Relative retention: With reference to imatinib (retention time = about 11 min): impurity A = about 0.2; impurity B = about 0.6; impurity J = about 0.9; impurity C = about 1.2; impurity D = about 2.3.

System suitability:

— resolution: minimum 3.0 between the peaks due to imatinib and impurity C in the chromatogram obtained with reference solution (b);

— signal-to-noise ratio: minimum 45 for the principal peak in the chromatogram obtained with reference solution (a);

— peak-to-valley ratio: minimum 1.3, where Hp = height above the baseline of the peak due to impurity J and H_v = height above the baseline of the lowest point of the curve separating this peak from the peak due to imatinib in the chromatogram obtained with reference solution (b).

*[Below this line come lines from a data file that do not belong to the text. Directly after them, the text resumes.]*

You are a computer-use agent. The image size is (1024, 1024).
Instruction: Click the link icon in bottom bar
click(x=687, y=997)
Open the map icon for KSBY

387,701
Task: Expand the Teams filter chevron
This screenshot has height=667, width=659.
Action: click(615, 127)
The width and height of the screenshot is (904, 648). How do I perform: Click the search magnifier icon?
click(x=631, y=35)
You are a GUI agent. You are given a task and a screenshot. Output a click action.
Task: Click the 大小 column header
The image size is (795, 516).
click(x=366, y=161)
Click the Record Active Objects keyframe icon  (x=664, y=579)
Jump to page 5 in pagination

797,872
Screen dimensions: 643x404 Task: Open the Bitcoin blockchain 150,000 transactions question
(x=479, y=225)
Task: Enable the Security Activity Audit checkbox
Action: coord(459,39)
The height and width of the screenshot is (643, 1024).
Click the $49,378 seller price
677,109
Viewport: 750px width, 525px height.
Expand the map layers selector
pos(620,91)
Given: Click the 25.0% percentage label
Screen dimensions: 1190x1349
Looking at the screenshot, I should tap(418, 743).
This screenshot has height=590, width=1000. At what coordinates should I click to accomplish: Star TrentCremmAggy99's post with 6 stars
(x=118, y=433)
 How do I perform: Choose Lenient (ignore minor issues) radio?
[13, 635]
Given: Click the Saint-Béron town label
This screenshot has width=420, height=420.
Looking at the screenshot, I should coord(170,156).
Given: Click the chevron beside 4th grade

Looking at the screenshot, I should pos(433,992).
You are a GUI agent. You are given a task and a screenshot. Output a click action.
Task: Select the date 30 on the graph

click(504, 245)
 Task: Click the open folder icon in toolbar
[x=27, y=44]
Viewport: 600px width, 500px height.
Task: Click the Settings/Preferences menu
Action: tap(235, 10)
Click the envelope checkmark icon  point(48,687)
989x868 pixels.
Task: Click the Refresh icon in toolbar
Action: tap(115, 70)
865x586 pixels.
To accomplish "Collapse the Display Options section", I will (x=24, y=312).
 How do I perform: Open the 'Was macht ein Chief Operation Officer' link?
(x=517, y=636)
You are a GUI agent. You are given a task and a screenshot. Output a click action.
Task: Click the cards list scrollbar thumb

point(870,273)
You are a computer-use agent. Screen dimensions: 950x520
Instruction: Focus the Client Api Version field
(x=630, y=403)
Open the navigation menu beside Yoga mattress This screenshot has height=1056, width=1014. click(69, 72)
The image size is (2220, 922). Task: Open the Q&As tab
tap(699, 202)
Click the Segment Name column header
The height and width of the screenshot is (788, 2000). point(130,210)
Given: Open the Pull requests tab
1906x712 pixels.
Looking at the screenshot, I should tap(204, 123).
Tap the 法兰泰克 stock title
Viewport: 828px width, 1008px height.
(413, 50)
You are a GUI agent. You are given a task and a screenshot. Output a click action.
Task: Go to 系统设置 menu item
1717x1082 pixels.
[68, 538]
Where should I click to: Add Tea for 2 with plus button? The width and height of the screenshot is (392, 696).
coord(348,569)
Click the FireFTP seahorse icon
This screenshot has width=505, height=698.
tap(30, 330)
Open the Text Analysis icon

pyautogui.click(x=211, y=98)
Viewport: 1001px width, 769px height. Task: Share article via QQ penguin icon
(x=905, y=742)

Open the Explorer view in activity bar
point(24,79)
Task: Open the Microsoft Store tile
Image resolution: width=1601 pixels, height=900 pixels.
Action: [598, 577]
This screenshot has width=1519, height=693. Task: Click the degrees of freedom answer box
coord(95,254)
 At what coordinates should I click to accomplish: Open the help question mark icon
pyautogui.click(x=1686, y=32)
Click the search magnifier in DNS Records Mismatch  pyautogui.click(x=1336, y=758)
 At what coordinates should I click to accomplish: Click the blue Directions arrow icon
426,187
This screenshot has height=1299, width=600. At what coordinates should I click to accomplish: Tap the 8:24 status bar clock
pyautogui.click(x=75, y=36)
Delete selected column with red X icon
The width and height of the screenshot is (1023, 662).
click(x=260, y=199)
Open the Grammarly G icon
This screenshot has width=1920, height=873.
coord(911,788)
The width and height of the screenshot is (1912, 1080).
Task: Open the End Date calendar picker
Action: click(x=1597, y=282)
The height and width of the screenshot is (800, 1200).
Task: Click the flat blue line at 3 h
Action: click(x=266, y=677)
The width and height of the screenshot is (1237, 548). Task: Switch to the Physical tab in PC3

Calculation of percentage contents:

— correction factors: multiply the peak areas of the following impurities by the corresponding correction factor: impurity A = 2.2; impurity B = 2.0;

— for each impurity, use the concentration of imatinib mesilate in reference solution (a).

Limits:

— impurity C: maximum 0.3 per cent;

— impurity D: maximum 0.2 per cent;

— impurities A, B: for each impurity, maximum 0.15 per cent;

— unspecified impurities: for each impurity, maximum 0.10 per cent;

— total: maximum 0.8 per cent;

— reporting threshold: 0.05 per cent.

Water (2.5.12)

Maximum 3.0 per cent, determined on 1.00 g.

Sulfated ash (2.4.14)

Maximum 0.1 per cent, determined on 1.0 g.

ASSAY

Liquid chromatography (2.2.29) as described in the test for related substances with the following modification.

Injection: Test solution and reference solution (c).

Calculate the percentage content of C₃₀H₃₅N₇SO₄ taking into account the assigned content of imatinib mesilate CRS.

IMPURITIES

Specified impurities A, B, C, D, F, H.

Other detectable impurities (the following substances would, if present at a sufficient level, be detected by one or other of the tests in the monograph. They are limited by the general acceptance criterion for other/unspecified impurities and/or by the general monograph Substances for pharmaceutical use (2034). It is therefore not necessary to identify these impurities for demonstration of compliance. See also 5.10. Control of impurities in substances for pharmaceutical use) J.

A. (2E)-3-(dimethylamino)-1-(pyridin-3-yl)prop-2-en-1-one,

B. N-(3-carbamimidamido-4-methylphenyl)-4-[(4-methylpiperazin-1-yl)methyl]benzamide,

C. N-[4-methyl-3-[[4-(pyridin-3-yl)pyrimidin-2-yl]amino]phenyl]-4-(piperazin-1-ylmethyl)benzamide (desmethylimatinib),

D. 1-methyl-1,4-bis[4-[[4-methyl-3-[[4-(pyridin-3-yl)pyrimidin-2-yl]amino]phenyl]carbamoyl]benzyl]piperazin-1-ium (imatinib dimer),

F. 4-methyl-N -[4-(pyridin-3-yl)pyrimidin-2-yl]benzene-1,3-diamine,

H. 1-(pyridin-3-yl)ethan-1-one,

J. 4-[(4-methyl-4-oxidopiperazin-1-yl)methyl]-N-[4-methyl-3-[[4-(pyridin-3-yl)pyrimidin-2-yl]amino]phenyl]benzamide.